Data entries:
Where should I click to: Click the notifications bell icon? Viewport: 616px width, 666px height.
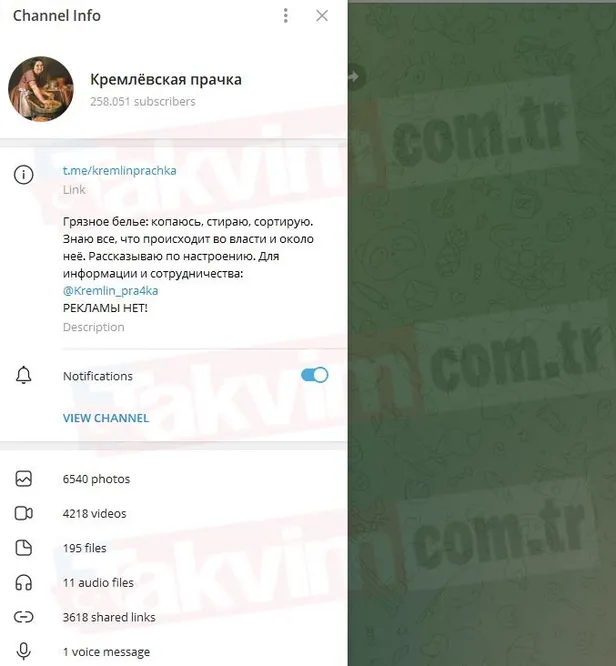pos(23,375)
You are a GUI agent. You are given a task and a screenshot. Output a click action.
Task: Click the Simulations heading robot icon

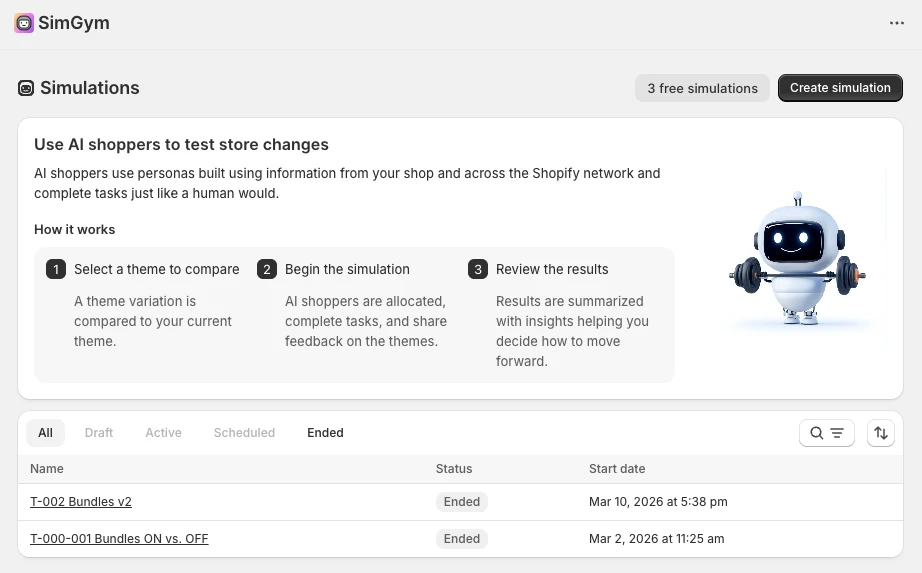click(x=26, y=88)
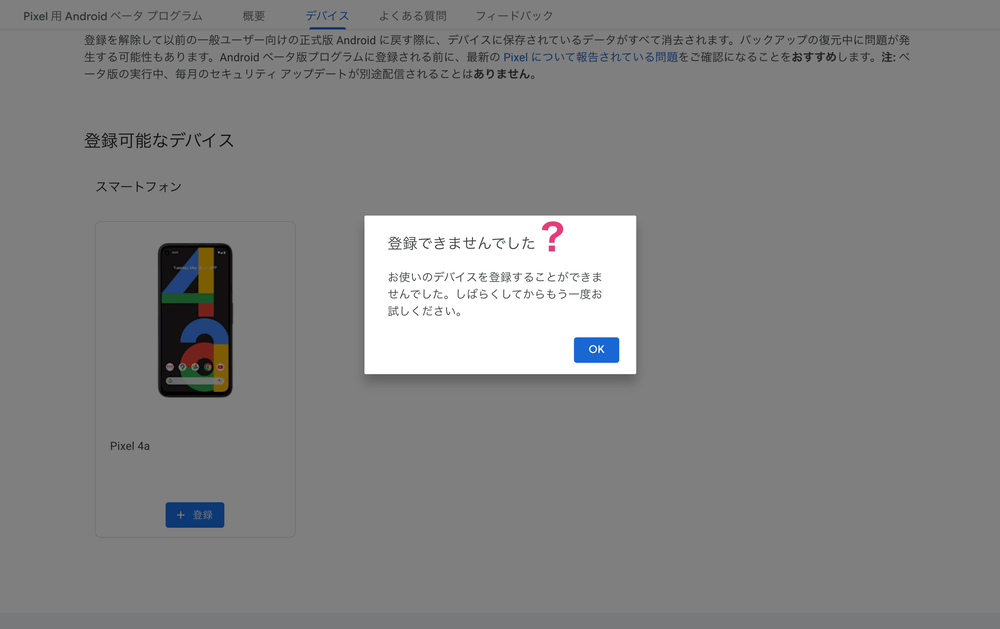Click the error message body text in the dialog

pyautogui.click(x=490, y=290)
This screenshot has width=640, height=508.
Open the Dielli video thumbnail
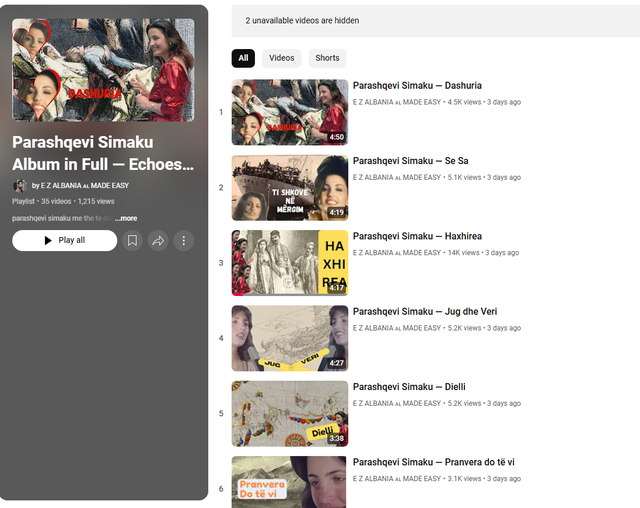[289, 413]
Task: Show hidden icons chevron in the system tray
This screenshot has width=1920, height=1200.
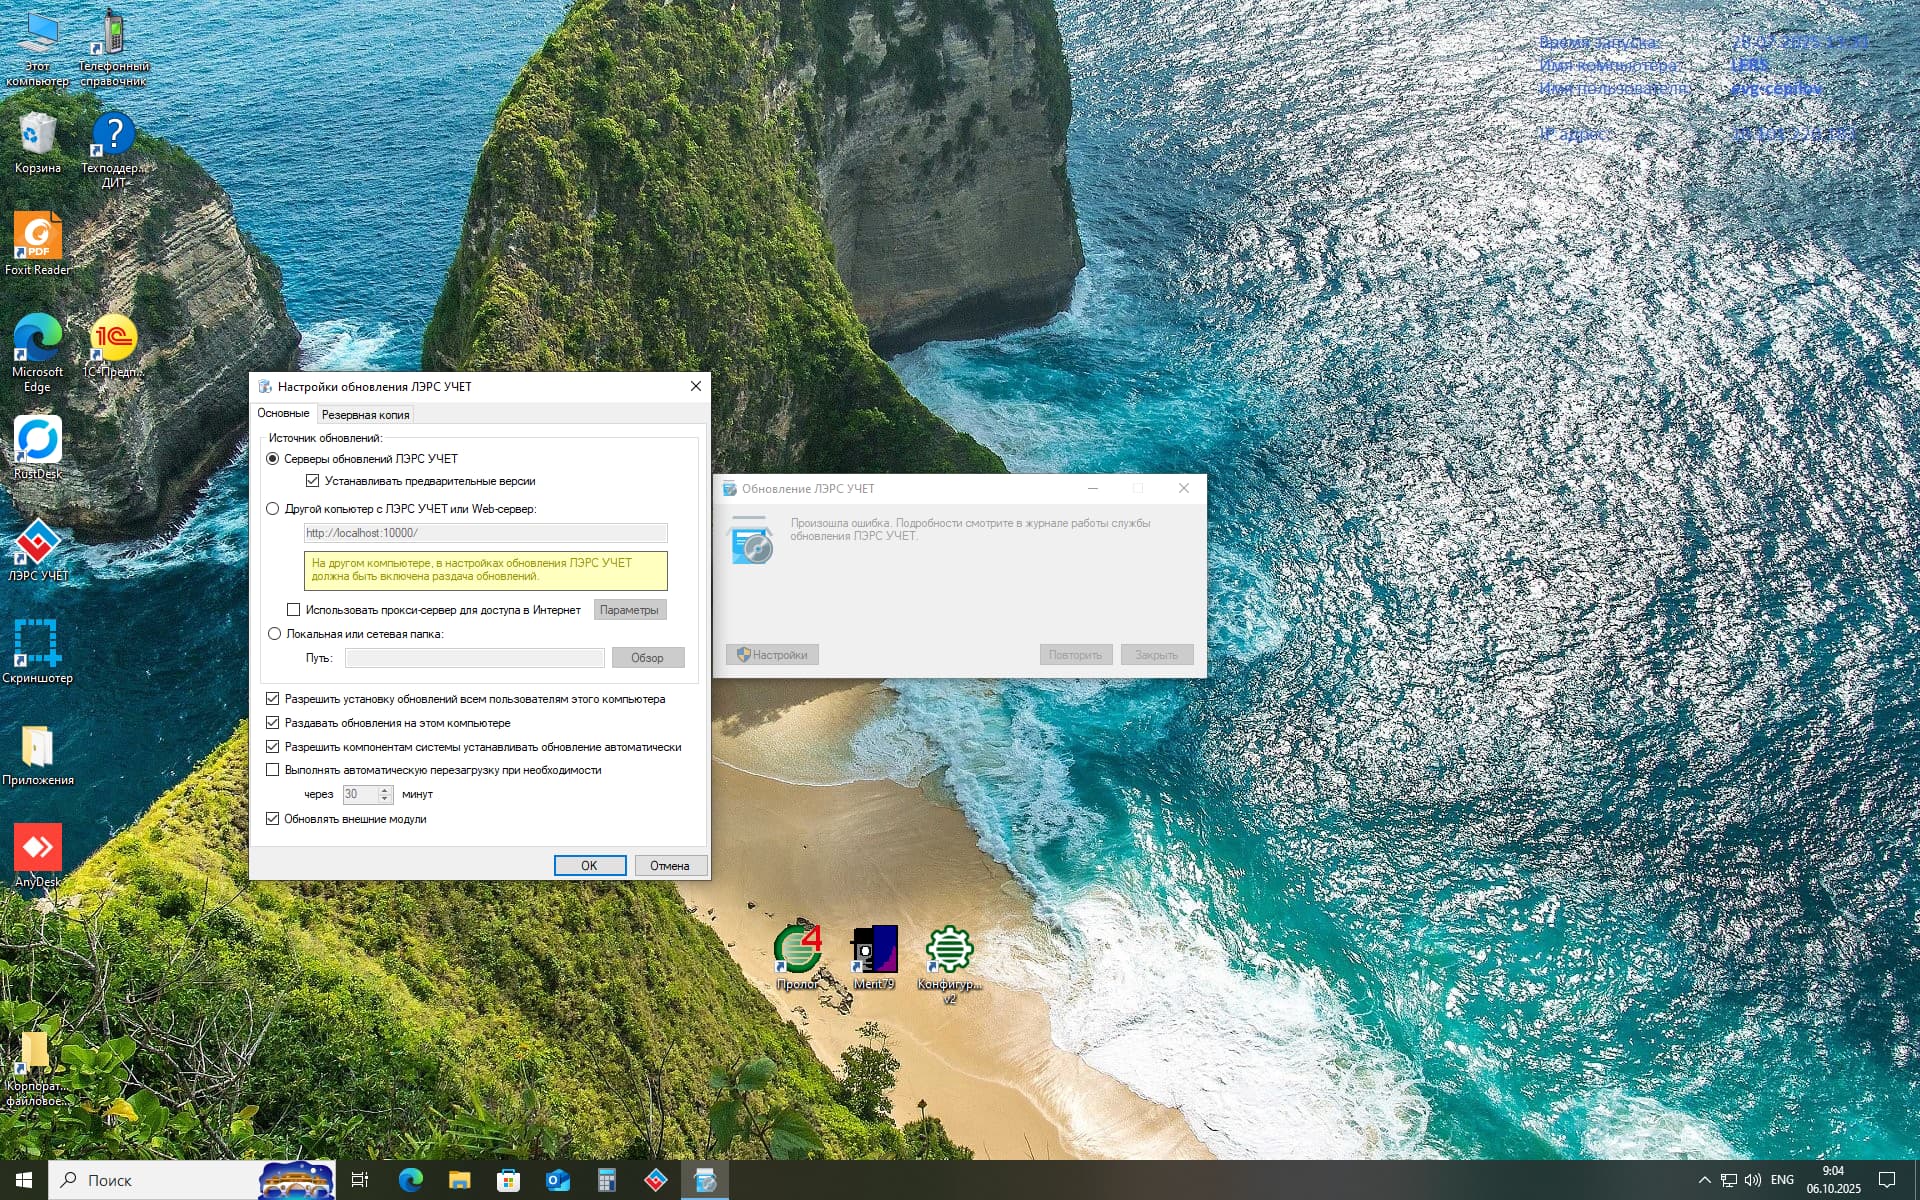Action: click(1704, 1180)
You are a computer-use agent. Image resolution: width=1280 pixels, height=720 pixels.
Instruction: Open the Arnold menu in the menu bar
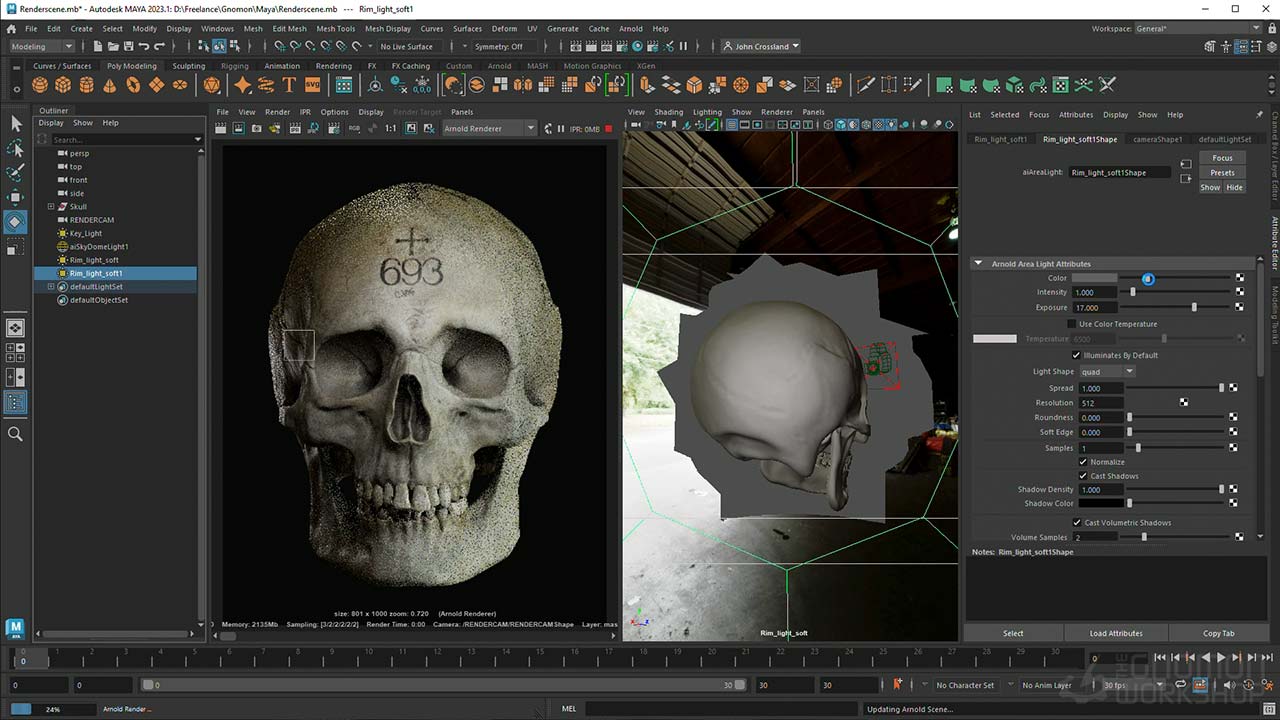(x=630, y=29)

- [EXERCISE] Rewrite every one of the items above, replacing "screenshot" with "image" wherever it occurs, changing nothing else and leaving out the pictures.

- [SOLUTION FOR THIS TASK]
Where should I click to: Click the notifications bell icon? Viewport: 616px width, 666px height.
pos(23,375)
You are a GUI agent. You are given a task and a image. Output a click action.
Task: Click the Simulations heading robot icon

click(x=26, y=88)
Click the error message body text in the dialog

pyautogui.click(x=490, y=290)
This image has width=640, height=508.
Open the Dielli video thumbnail
[289, 413]
Task: Show hidden icons chevron in the system tray
This image has width=1920, height=1200.
Action: click(1704, 1180)
You are a computer-use agent. Image resolution: width=1280 pixels, height=720 pixels.
Instruction: Open the Arnold menu in the menu bar
(x=630, y=29)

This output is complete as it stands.